## TEXT TO READ
━━━━━━━━━━━━━━━━━━━━━━━━━━━━━━
The S&P 500 looks poised for big gains today. But will they hold?

I’m writing this Market Minute on Sunday evening. S&P 500 futures are ripping higher – up 18 points. If the buying pressure in the futures market holds up, then the S&P 500 is going open at a new all-time high near 2660 this morning.

And, with that, the stock market’s proverbial rubber band will be just about stretched to its limit.

You see… the S&P 500 rarely strays more than 30 points from its 9-day exponential moving average (EMA). If the index stretches more than 30 points above its 9-day EMA, then it’s overbought and the rubber band is likely to snap back – producing a sudden and sharp decline back to the 9-day EMA.

If the index stretches more than 30 points below its 9-day EMA, then it’s oversold and vulnerable to a sudden rally.

The 9-day EMA for the S&P 500 is at 2620 this morning. Based on the action in the overnight futures market, the S&P 500 is likely to open near 2660 this morning. That’s 40 points above the 9-day EMA. The rubber band will be stretched. And the market will be vulnerable to a swift decline – as if from out of nowhere.

By the way… that’s exactly what happened on Friday.

After Thursday’s euphoric move, the S&P 500 was trading more than 40 points above its 9-day EMA (which was 2609 on Friday). So, the rubber band was positioned to snap back.

Then, about 90 minutes into the trading day, we got a sudden, vicious decline. Buyers disappeared. And the S&P 500 nosedived all the way back down to 2610-ish.

Of course, the tripwire was the now-discredited ABC News story that Michael Flynn would testify against President Trump. But, let’s face it, the market was set up for this sort of a move.

The Flynn news provided the catalyst. But, really, even if the Flynn news never appeared, the market would have found some other news story to justify the drop. The technical conditions demanded it.

That’s what traders should be on the lookout for today. If the futures hold up, then once again, the proverbial rubber band will be quite stretched to the upside. A snapback move could happen at any time.
━━━━━━━━━━━━━━━━━━━━━━━━━━━━━━
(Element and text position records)
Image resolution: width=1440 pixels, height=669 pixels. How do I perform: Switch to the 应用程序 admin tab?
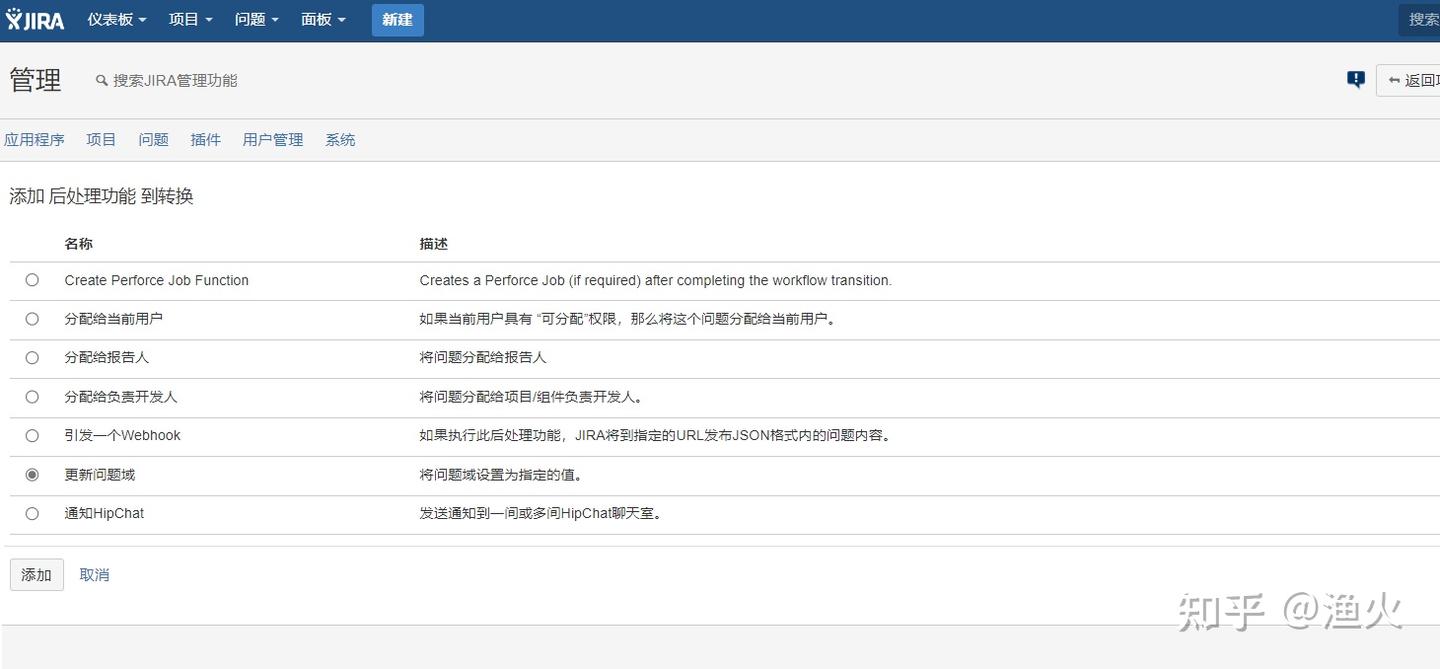point(34,140)
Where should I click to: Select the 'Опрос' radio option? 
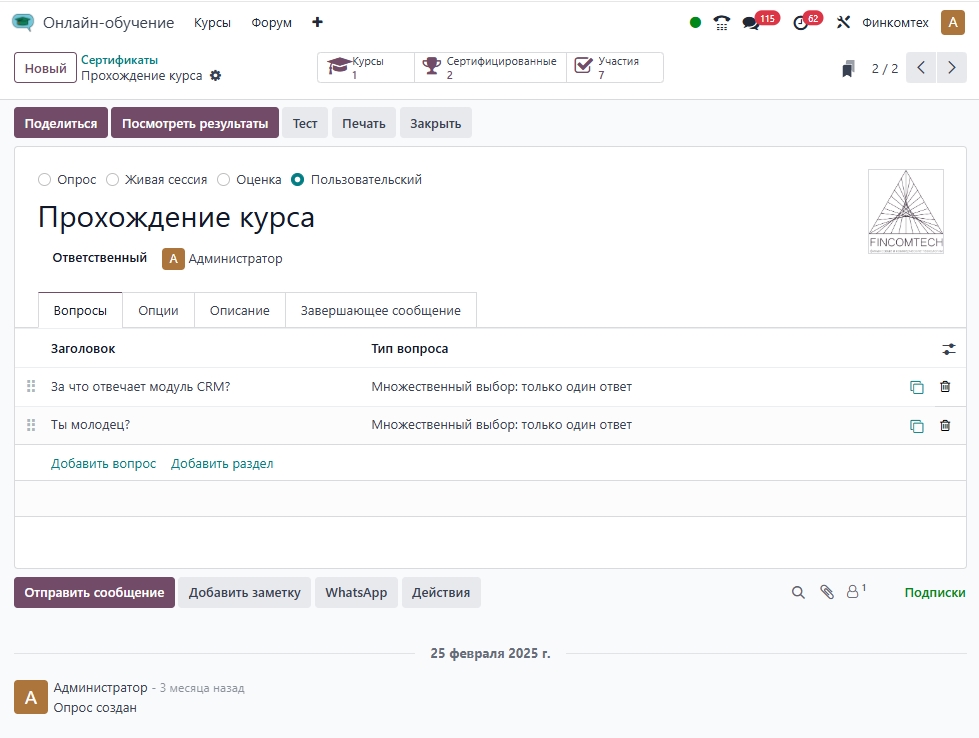tap(44, 180)
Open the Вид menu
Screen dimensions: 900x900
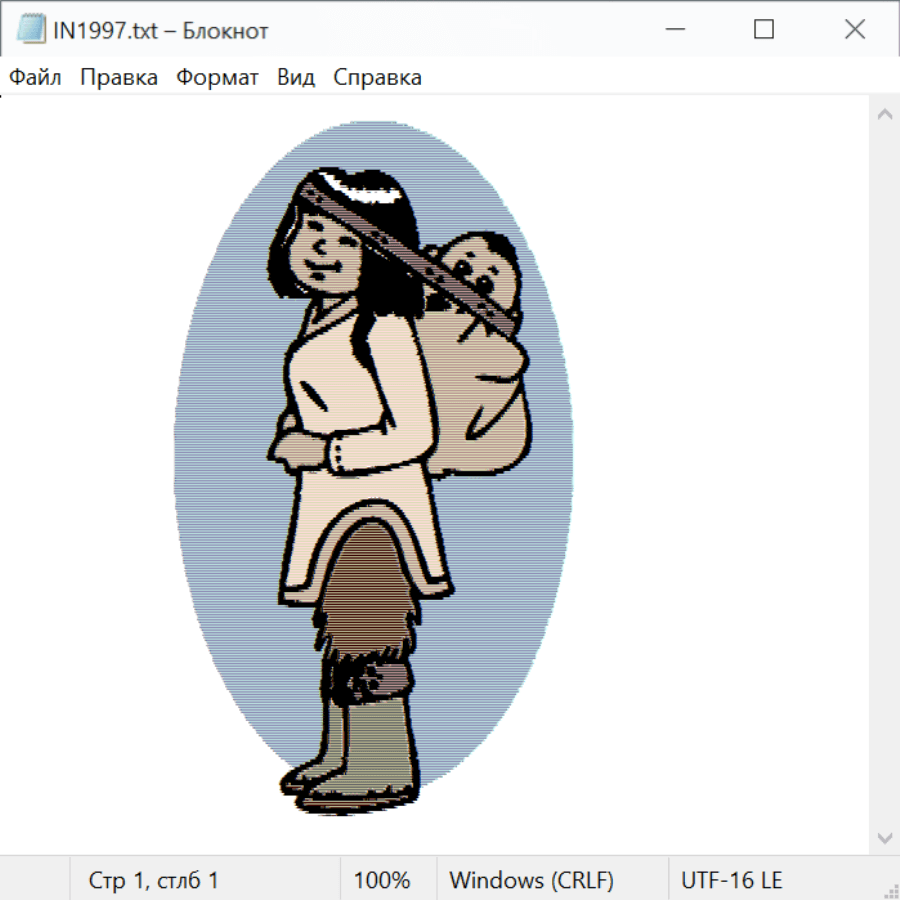pyautogui.click(x=296, y=78)
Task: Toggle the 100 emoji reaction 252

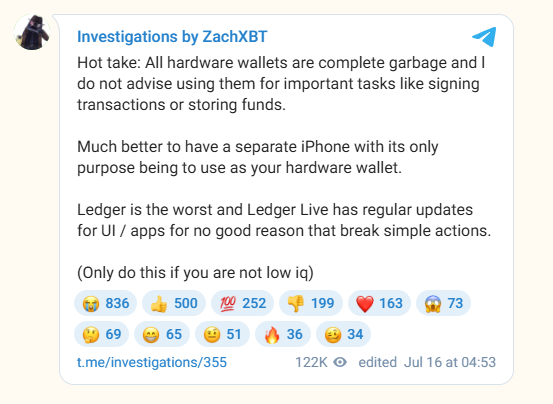Action: 242,303
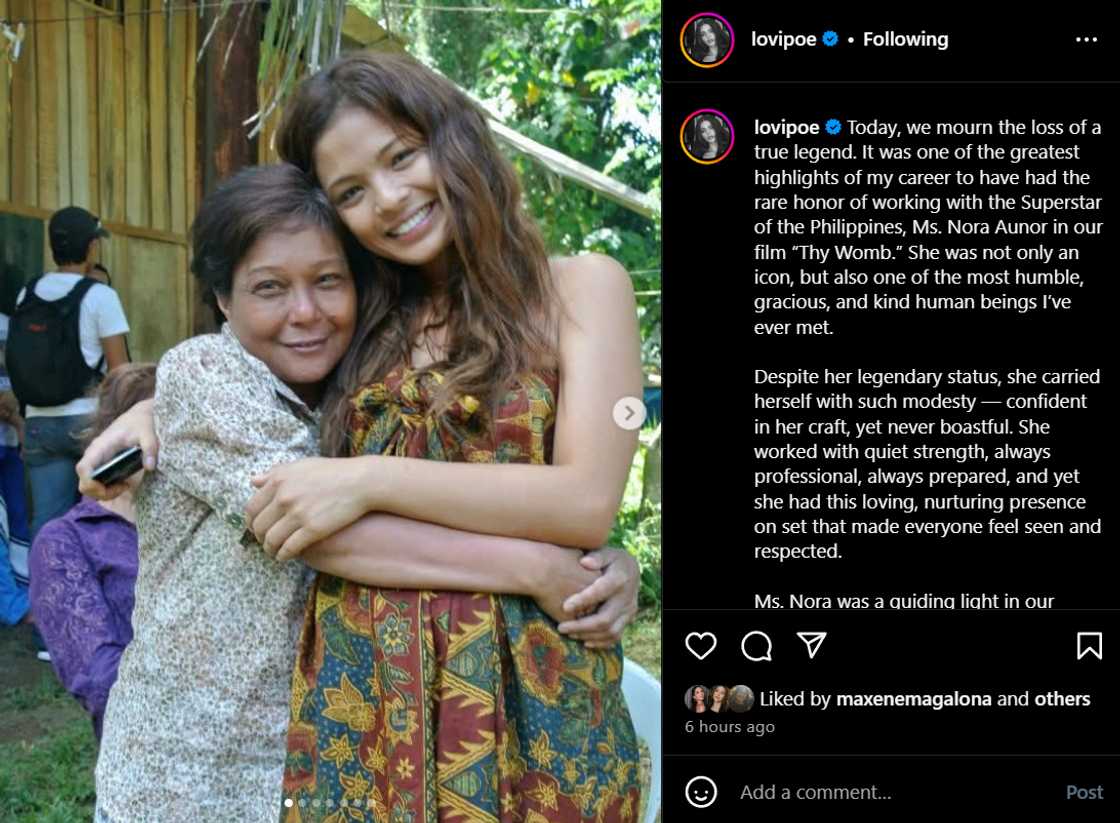
Task: Click the liker avatars next to Liked by
Action: click(x=719, y=698)
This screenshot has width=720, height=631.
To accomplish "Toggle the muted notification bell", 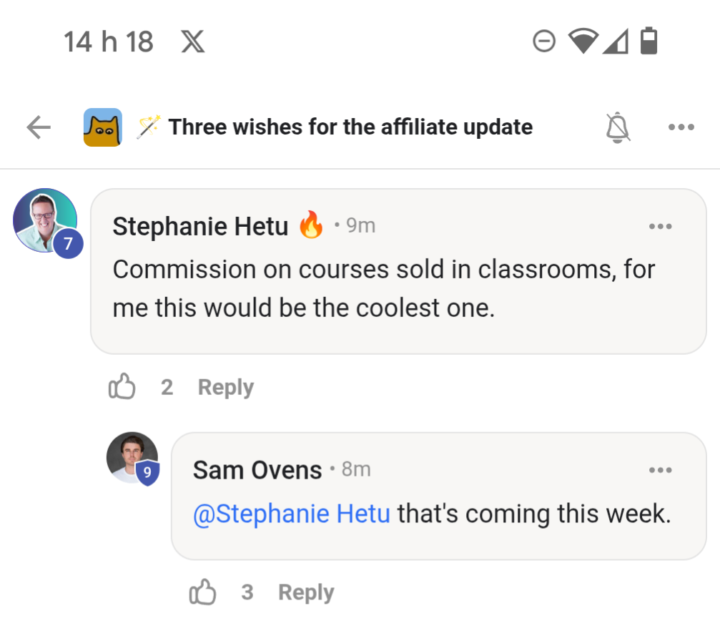I will [x=619, y=127].
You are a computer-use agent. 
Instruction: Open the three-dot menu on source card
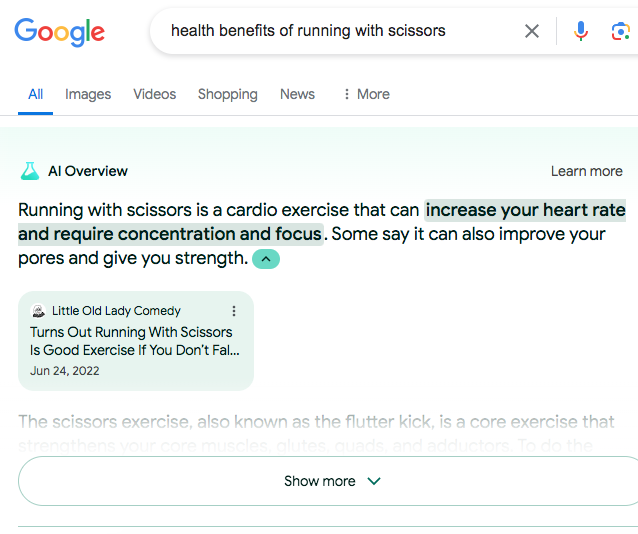(x=234, y=311)
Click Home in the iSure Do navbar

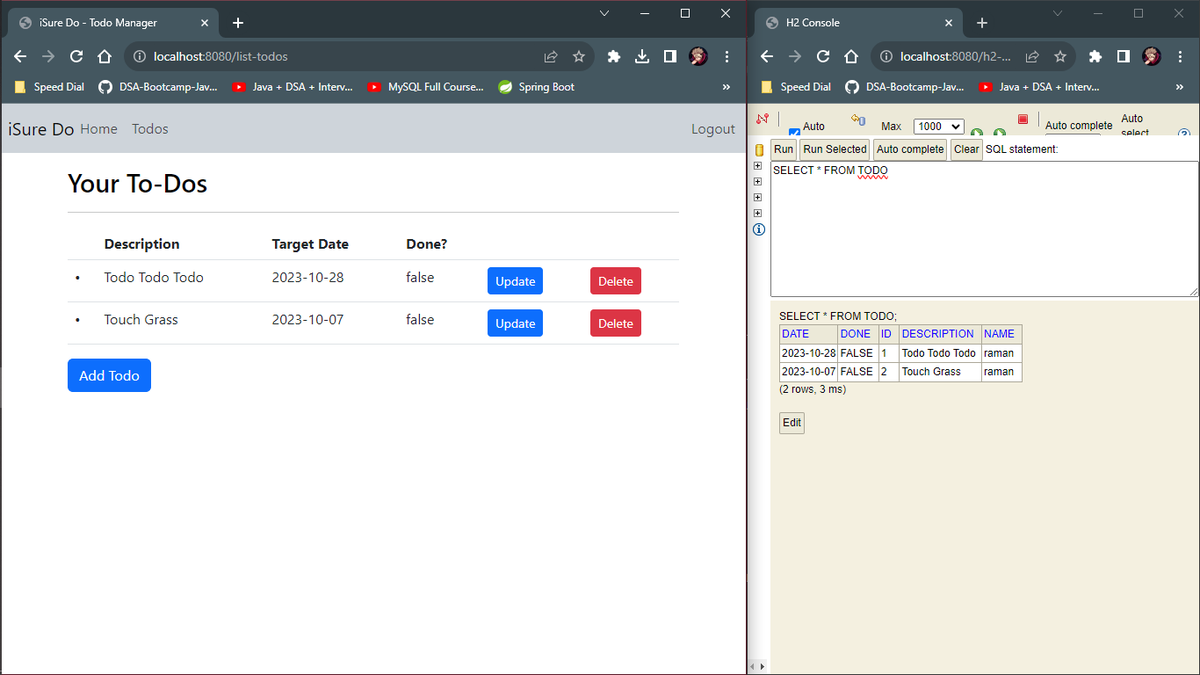click(98, 128)
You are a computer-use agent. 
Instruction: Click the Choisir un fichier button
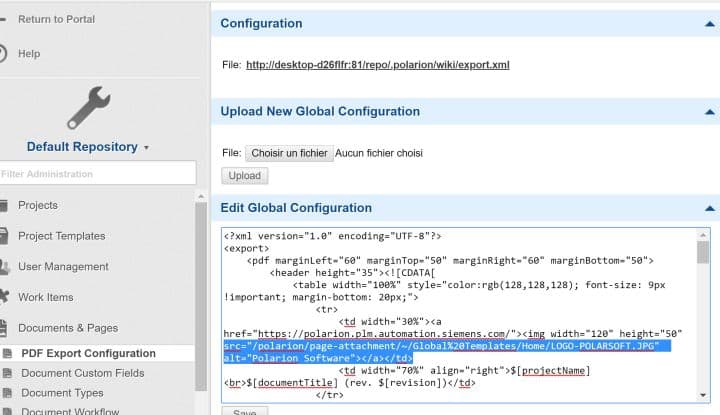coord(289,153)
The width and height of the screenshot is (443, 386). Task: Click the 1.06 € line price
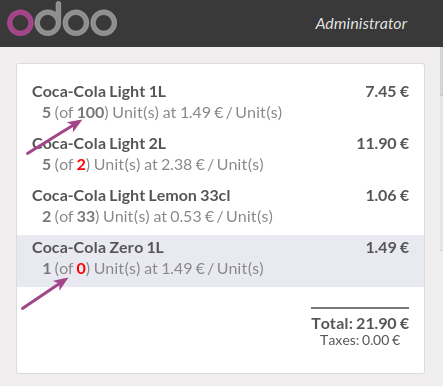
━━━━━━━━━━━━━━━━━━━━━━━━━━━━━━
## EXERCISE INSTRUCTIONS
a - Return the part of the S&P 500 commentary from "I’m writing this" to "to its limit.", word for word.
b - Edit the records from the line with "Click Home in the iSure Do navbar" through the last line of the records by replacing "Instruction" with "Command" and changing nothing else. Give back only those lines, and leave out the pictures.
The S&P 500 commentary and the records are unrelated pieces of material.

## RESULTS IN ORDER
a -
I’m writing this Market Minute on Sunday evening. S&P 500 futures are ripping higher – up 18 points. If the buying pressure in the futures market holds up, then the S&P 500 is going open at a new all-time high near 2660 this morning.

And, with that, the stock market’s proverbial rubber band will be just about stretched to its limit.

b -
Click Home in the iSure Do navbar

click(98, 128)
You are a computer-use agent. 
Command: Click the Choisir un fichier button
coord(289,153)
The width and height of the screenshot is (443, 386). Task: Click the 1.06 € line price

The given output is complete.